Originally printed in full in Object Management Group’s Journal of Innovation Feb., 2025: The Role of Data Centricity in Smart, Connected Systems – by Real-Time Innovations (RTI)
By Andy Krassowski, Senior Field Application Engineer, Real-Time Innovations (RTI)
Driven by AI and machine learning, the next wave of smart applications will rely heavily on fast and reliable data exchange across interconnected systems. Above all, this data needs to be secure, enabling different systems to communicate seamlessly. However, the complexity and scale of these modern systems can pose significant data connectivity challenges.
For safety-critical applications used in autonomous vehicles and surgical robotics – where every fraction of a second counts – ensuring low latency and high throughput for real-time AI processing can be a formidable task. Other challenges include seamless communication across diverse networks, scalability as systems grow, interoperability between hardware and software from different vendors, security risks during data transmission, and limitations in computing resources.
To tackle these challenges, a shift in system architecture is gaining traction: designing systems around data flow rather than processes. This approach is known as data centricity. By putting data at the core, systems can better meet the demands of smart, interconnected applications.
The idea of data centricity isn’t entirely new. Think back to the CRM systems of the 1980s, when customer data was centralized to create a “single source of truth.” Now, data centricity has evolved to operate at a much more sophisticated level, focusing on capturing data in motion for real-time communication in modern AI systems.
In a data-centric system, developers first identify the necessary data and then organize that data into Topics. The “how” and “when” of data delivery are managed by standardized Quality-of-Service (QoS) parameters, simplifying the initial design. The “who” (Publishers and Subscribers) and “where” (transport mechanisms such as Ethernet, Wi-Fi, or the internet) become more abstract. This data-centric approach offers important design benefits, such as the independent development of Publishers and Subscribers and transport-agnostic compute resources, all of which allow for greater scalability and flexibility.

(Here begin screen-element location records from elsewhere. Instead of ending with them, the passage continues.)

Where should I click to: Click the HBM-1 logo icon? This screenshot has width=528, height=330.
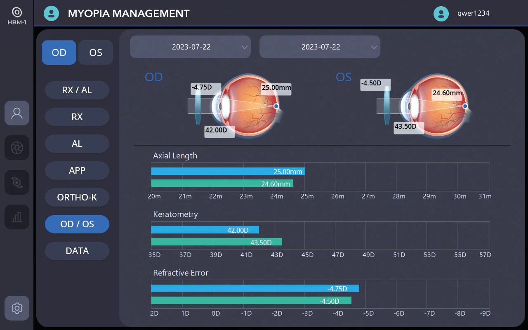17,12
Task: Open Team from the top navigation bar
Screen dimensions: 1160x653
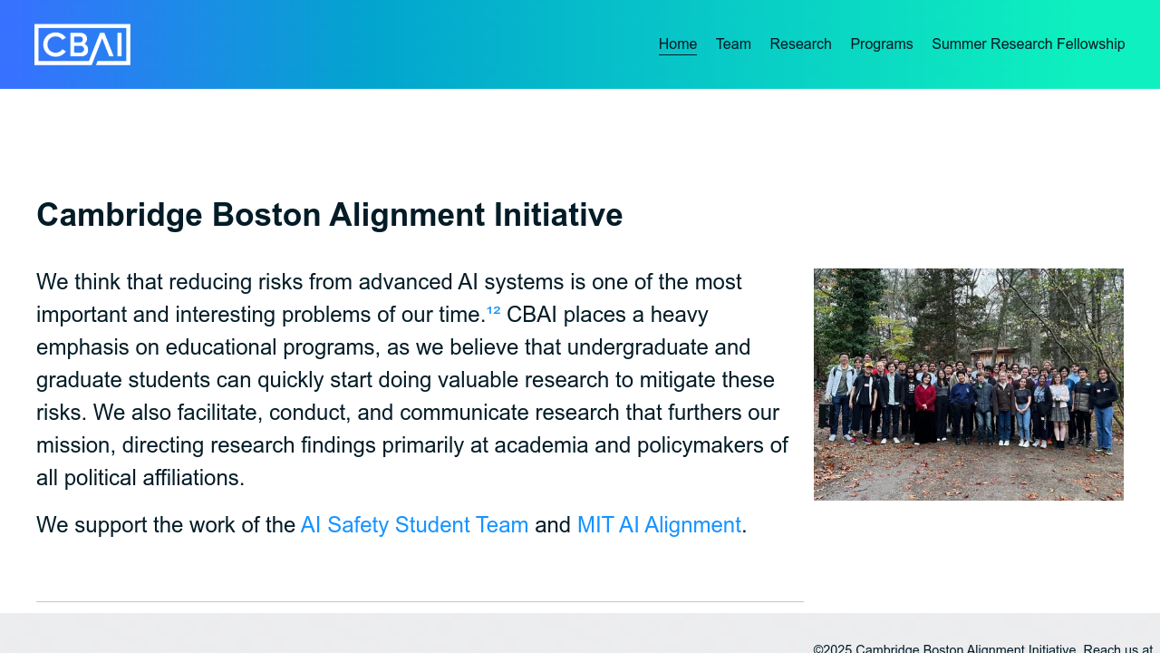Action: (733, 44)
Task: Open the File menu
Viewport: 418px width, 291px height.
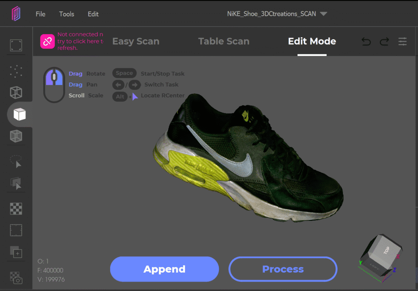Action: (x=40, y=14)
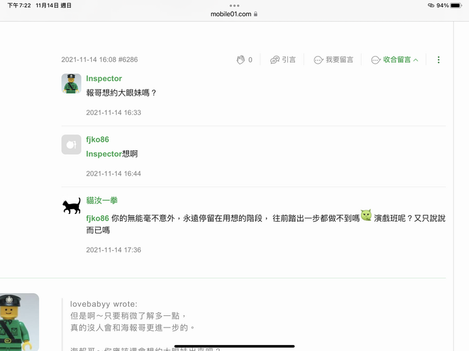Screen dimensions: 469x351
Task: Click the green Inspector mention before 想啊
Action: pos(104,154)
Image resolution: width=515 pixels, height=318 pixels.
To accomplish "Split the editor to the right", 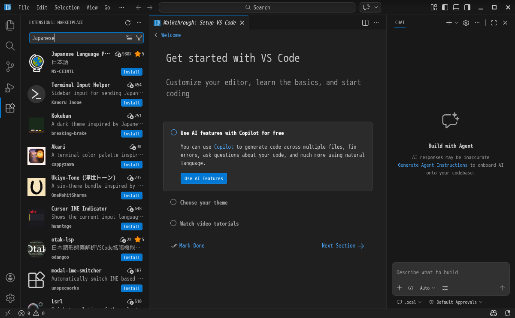I will (365, 23).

Just over 20 years ago, the Data Distribution Service (DDSTM) standard was released. Expanded over the years, this proven, open OMGⓇ middleware standard effectively acts as the backbone for today’s data-centric architectures. DDS decouples data from the application, enabling real-time, scalable data exchange crucial for complex, high-performing systems across industries, including automotive, aerospace, healthcare, and industrial IoT. Unlike traditional client-server models, DDS provides direct access to structured data, fostering real-time decision-making and enabling point-to-point connections, thus improving scalability.
Key features of DDS include being transport-agnostic and, crucially, QoS policies. QoS allows developers to fine-tune system behavior based on application needs, configuring data reliability, fault tolerance, and performance guarantees to ensure critical data delivery on time and without loss. The data-centric communication of DDS simplifies development, improves maintainability, and enhances real-time decision-making. Furthermore, DDS supports compliance with other industry standards, promotes interoperability, helps avoid vendor lock-in, and reduces integration costs.

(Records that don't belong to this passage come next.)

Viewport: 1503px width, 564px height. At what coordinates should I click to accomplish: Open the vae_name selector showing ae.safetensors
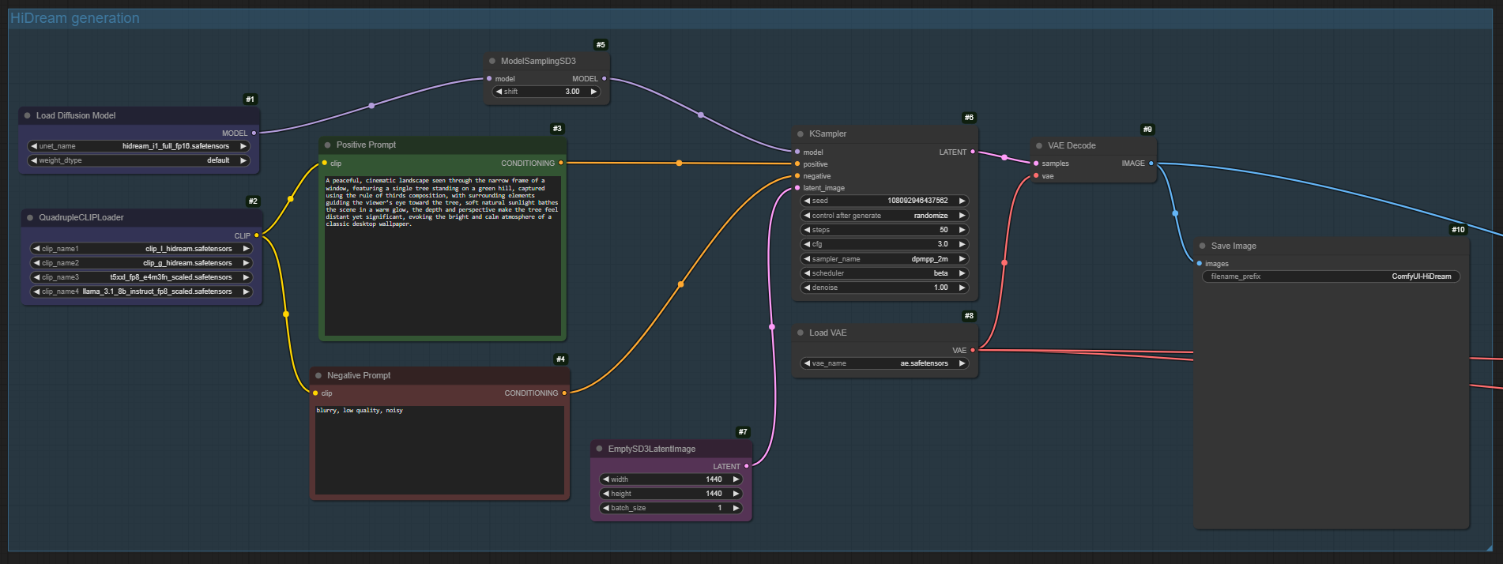(x=884, y=363)
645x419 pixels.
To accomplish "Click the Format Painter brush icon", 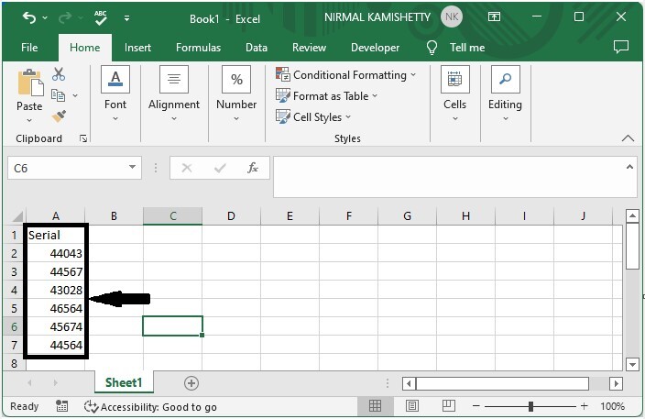I will tap(59, 116).
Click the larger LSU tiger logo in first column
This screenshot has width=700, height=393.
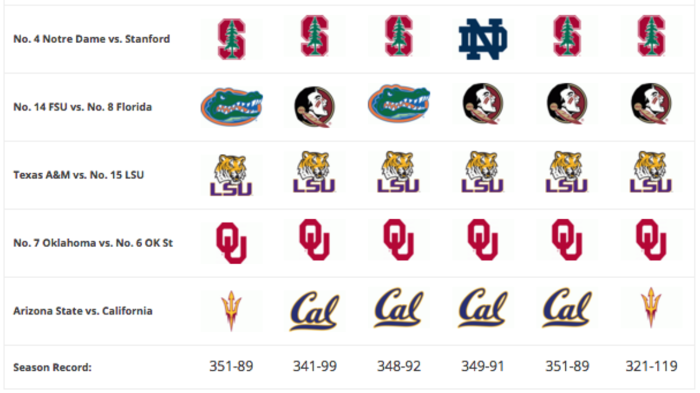coord(232,175)
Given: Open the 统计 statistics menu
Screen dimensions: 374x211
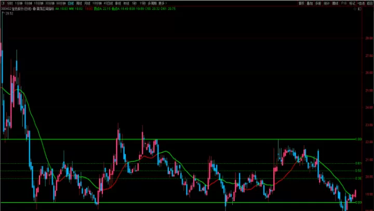Looking at the screenshot, I should pos(327,3).
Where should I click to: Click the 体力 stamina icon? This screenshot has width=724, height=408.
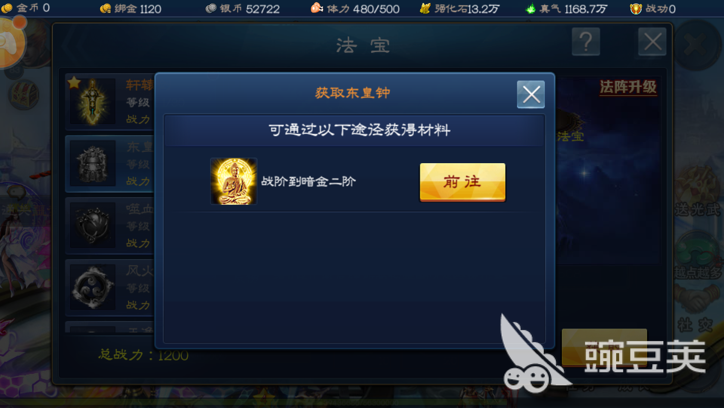click(317, 8)
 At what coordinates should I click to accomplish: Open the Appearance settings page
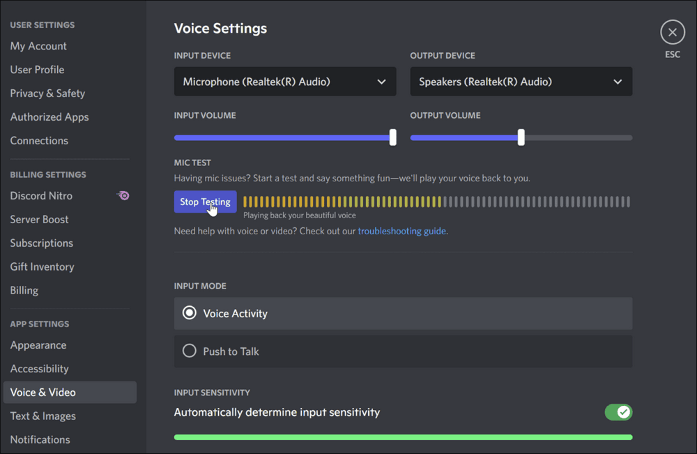pyautogui.click(x=38, y=345)
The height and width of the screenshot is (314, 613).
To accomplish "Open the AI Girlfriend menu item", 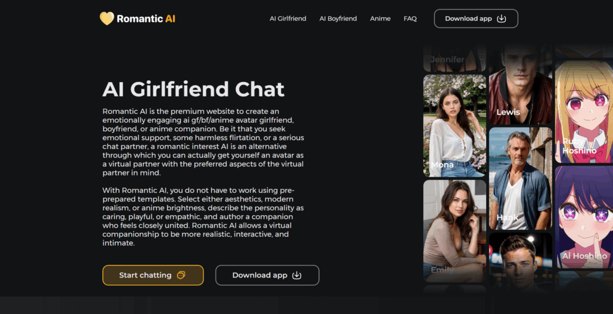I will [288, 19].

The functionality of DDS is enabled by a Discovery process in which communicating nodes exchange their Publisher/Subscriber details at startup. They then use these details to communicate efficiently via a binary structure using the Real-Time Publish Subscribe (RTPS) protocol. This protocol’s payload includes the data (Sample) and associated metadata.

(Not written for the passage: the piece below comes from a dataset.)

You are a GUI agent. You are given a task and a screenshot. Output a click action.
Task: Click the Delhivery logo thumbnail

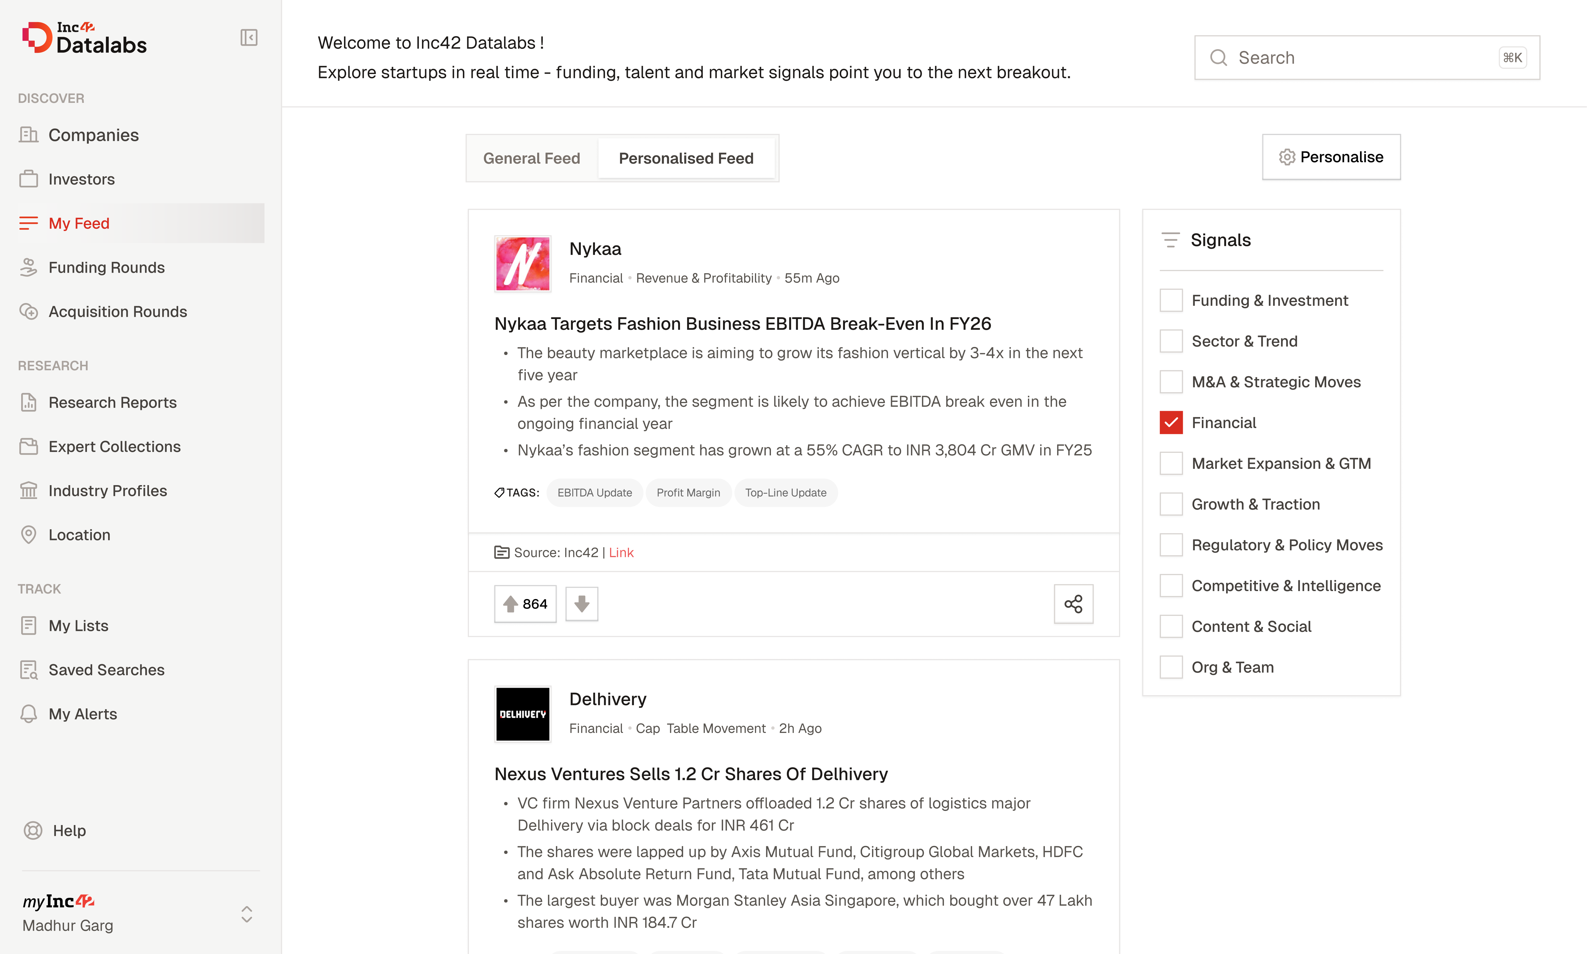pos(522,714)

Data centricity with DDS provides advantages over simple messaging systems. Through its QoS properties, DDS can understand the specific needs of multiple Subscribers and deliver only the relevant filtered data to each, saving both bandwidth and CPU resources. Another key feature is the handling of extended datatypes. When a datatype is updated, Subscribers can still process the base information and ignore new, unknown fields without crashing, providing vital future-forward flexibility for evolving systems. As new transports emerge, DDS can easily take advantage of them, as it has with the most recent DDS Specification, DDS-TSN.
Consider these examples:
- Automotive: DDS enables seamless, real-time communication between sensors (LiDAR, cameras, radar) and control units in connected and autonomous vehicles, ensuring the rapid flow of critical data for safe navigation. QoS prioritizes crucial data like collision alerts.
- Surgical Robotics: DDS provides the communication backbone for precise coordination between robotic arms, control units, and imaging systems. Real-time data from sensors is immediately transmitted, and QoS prioritizes critical data like force feedback and imaging updates, while also simplifying the integration of components from different vendors.
- UAVs: In defense systems, DDS facilitates reliable and secure communication across networks of autonomous vehicles and ground systems. Real-time sensor data sharing enables collaborative decision-making, and QoS prioritizes mission-critical information. DDS also offers platform-agnostic design and robust security features.
In summary, complex AI-enabled systems can benefit significantly from a data-centric architecture that is supported by the DDS middleware standard. Data centricity provides a firm foundation for building scalable, flexible, and more secure smart, interconnected systems to meet the needs of tomorrow.